Heeresgliederung 87

Eher unbemerkt von der Öffentlichkeit ist es seit dem Regierungsantritt der Großen Koalition mit R. Lichal als Verteidigungsminister zu einer Wende der österreichischen Militärdoktrin gekommen. Der "stille Putsch" im Bundesheer - so Egon Matzner - bedeutet Abkehr vom bisherigen Konzept der "Raumverteidigung" hin zum NATO-"Anschluss" der österreichischen Streitkräfte.
War das Bundesheer bis 1970 als eine "Großmachtarmee im Miniformat" konzipiert, so setzte sich in den 70er Jahren die sogenannte "Raumverteidigung" oder "Spanocci-Doktrin" durch: Ausbau des Milizsystems verbunden mit einer Art Partisanentaktik, in der man sich auf keine Schlacht einlässt, sondern mit "tausend Nadelstichen" versucht, dem "Feind" den Aufenthalt im Land möglichst unbequem zu machen.

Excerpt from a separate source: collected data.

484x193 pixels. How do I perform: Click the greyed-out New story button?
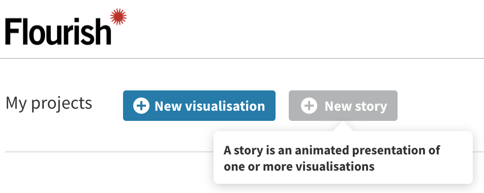click(343, 106)
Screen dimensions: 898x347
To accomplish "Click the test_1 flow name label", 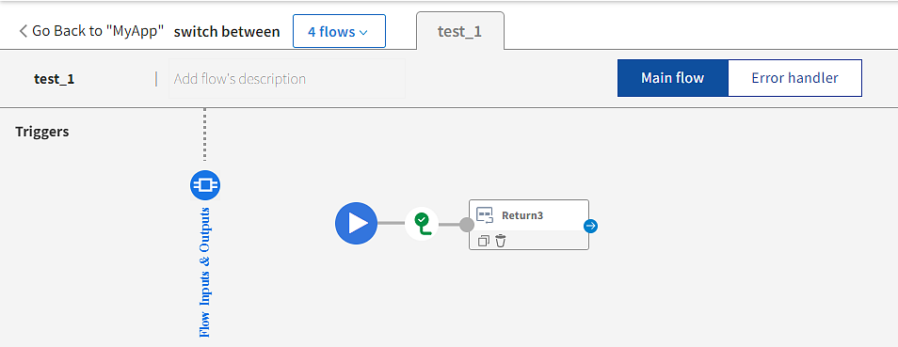I will click(x=55, y=79).
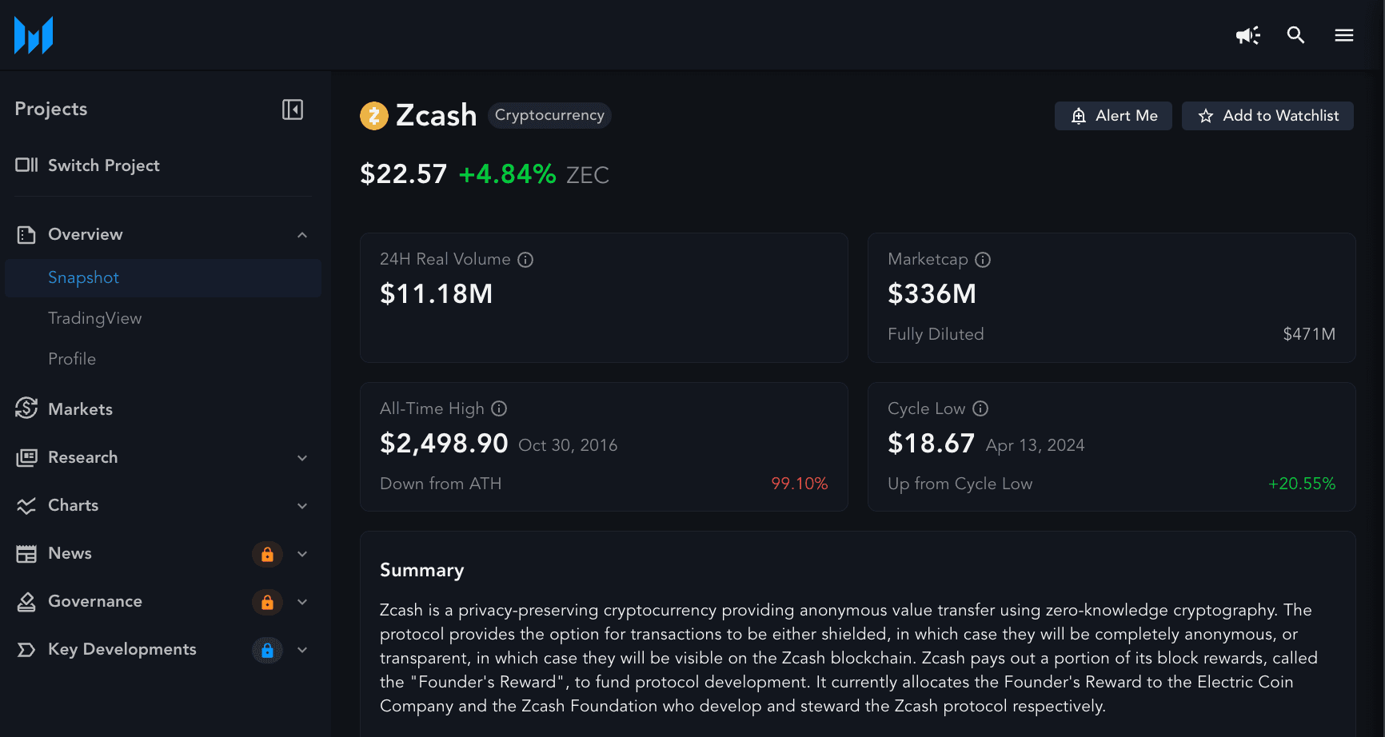Image resolution: width=1385 pixels, height=737 pixels.
Task: Open announcements via the megaphone icon
Action: (x=1247, y=35)
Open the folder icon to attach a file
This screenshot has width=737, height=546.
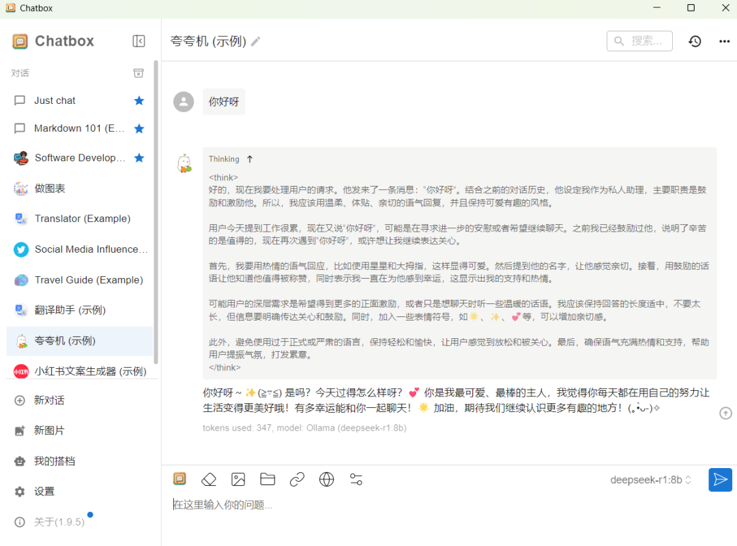click(268, 479)
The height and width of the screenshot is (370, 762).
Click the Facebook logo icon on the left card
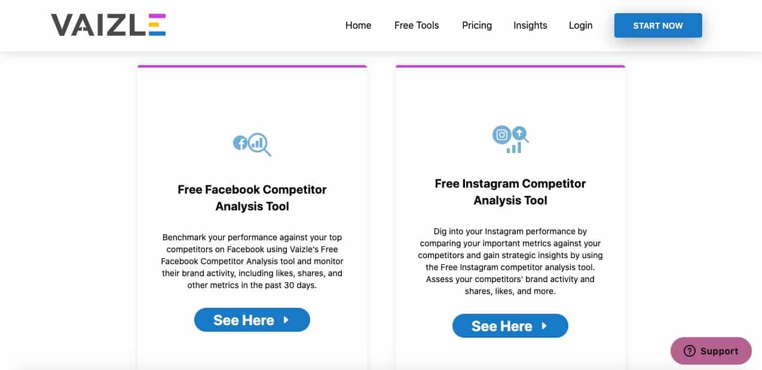(241, 142)
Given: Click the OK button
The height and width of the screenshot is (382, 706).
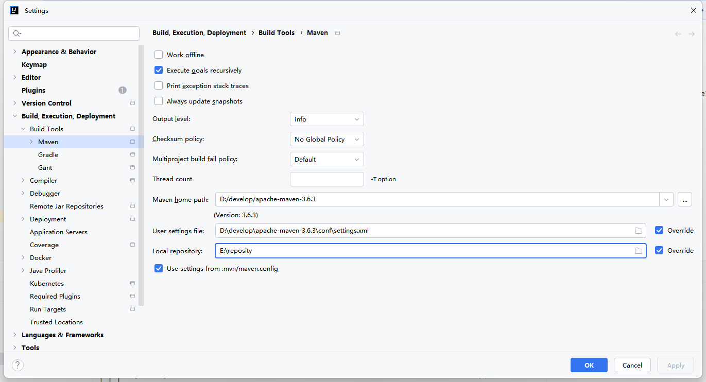Looking at the screenshot, I should [x=589, y=365].
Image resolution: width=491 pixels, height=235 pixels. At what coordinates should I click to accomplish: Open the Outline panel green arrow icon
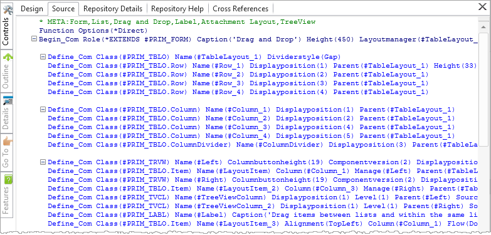8,58
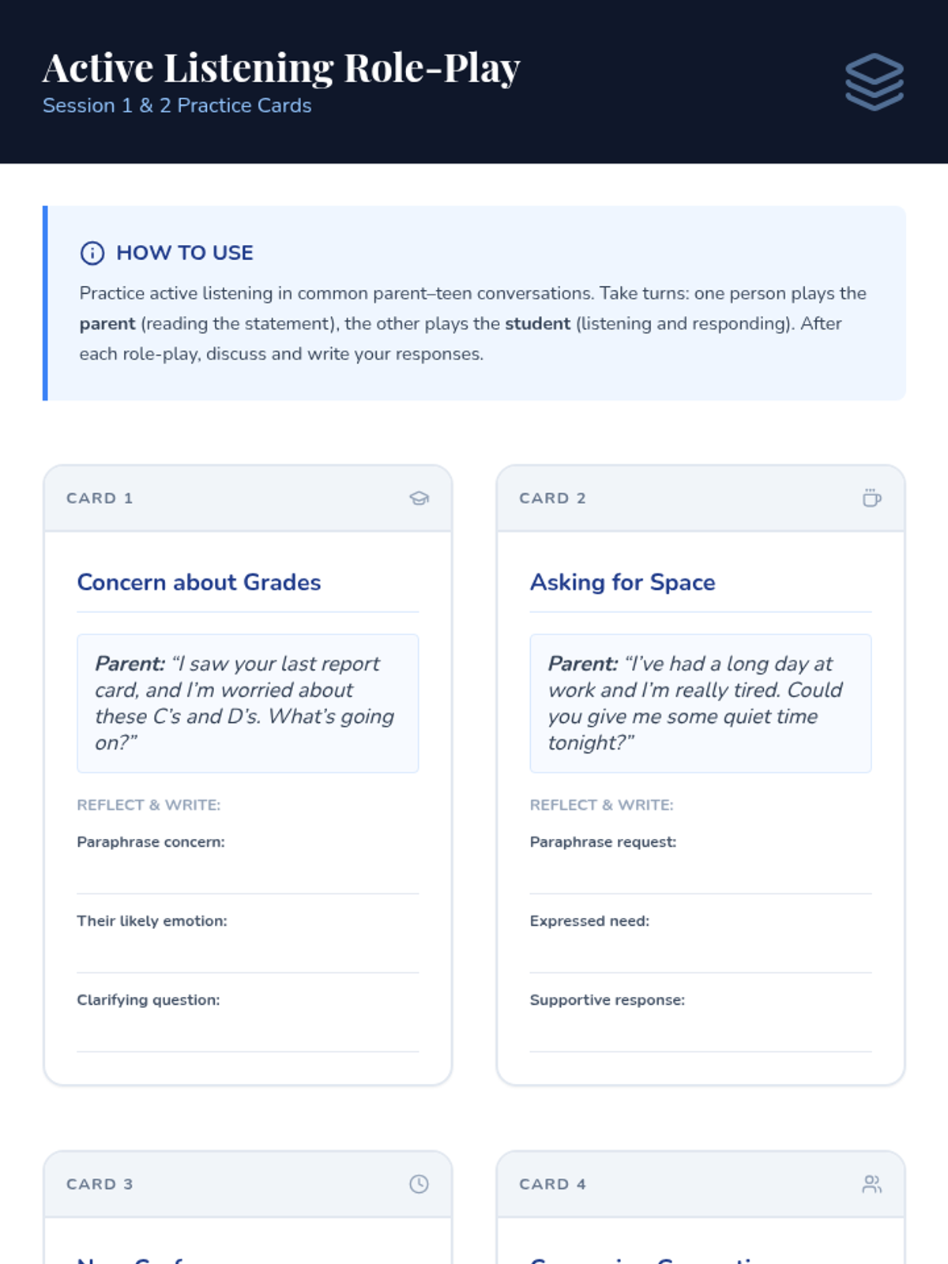Image resolution: width=948 pixels, height=1264 pixels.
Task: Select the Asking for Space heading
Action: 623,582
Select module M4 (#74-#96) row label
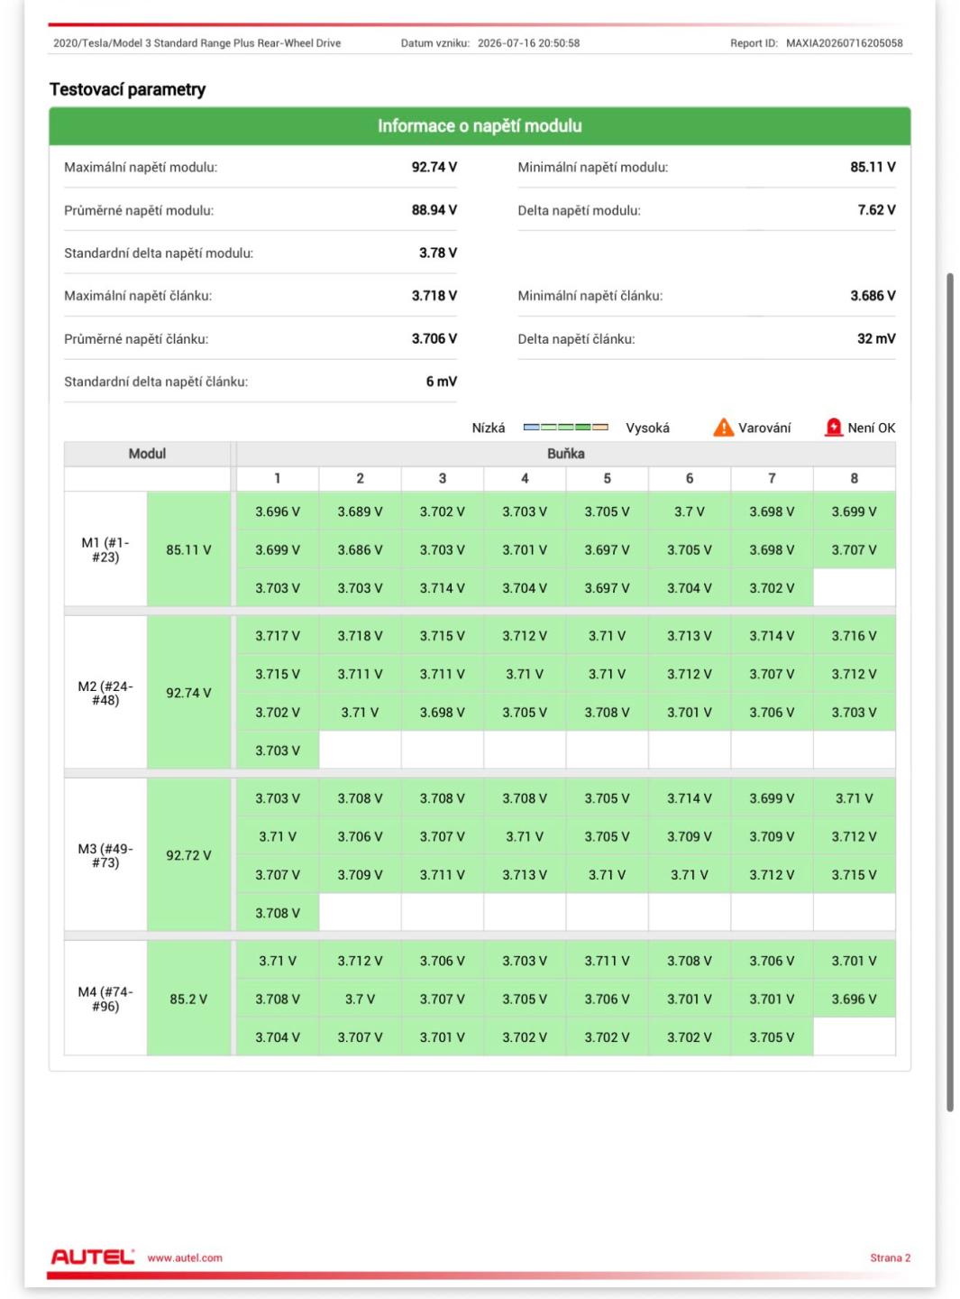The width and height of the screenshot is (960, 1299). tap(105, 999)
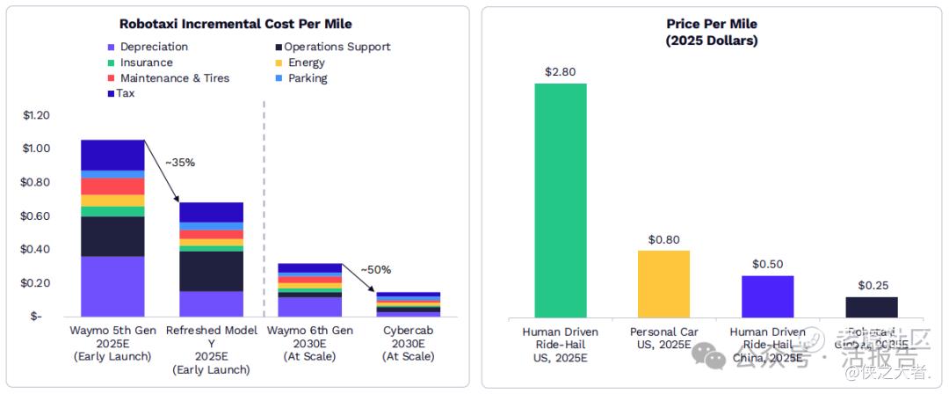Click the Insurance legend green swatch
949x394 pixels.
[x=111, y=62]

Wurde schon bisher insgeheim von höchsten Militärkreisen dieses Konzept konterkariert - so fehlen bis heute laut Rechnungshof Verordnungen zur Umsetzung der "Raumverteidigung"- so wittern im Zuge des EG-Anschlusstaumels junge und ältere Militaristen Morgenluft. Mit der im September beschlossenen "Heeresgliederung 87" wird das Konzept der "tausend Nadelstiche" endgültig aufgegeben: Anstelle des Raumverteidigungsprinzip stritt die Truppenmassierung in den Schlüsselzonen des Donauraumes. Statt wie bisher die Einheiten dezentral über das gesamte Bundesgebiet zu verteilen, sollen 80% in Niederösterreich für die "Entscheidungsschlacht" konzentriert werden.
Weiters erfolgt eine Aushungerung der Jagdkampfausbildung, dafür gibt's Gelder für Abfangjäger und Raketen; letztendlich orientiert man auf ein Berufsheer.
Welche Schlüsse lässt die Heeresgliederung 87 zu?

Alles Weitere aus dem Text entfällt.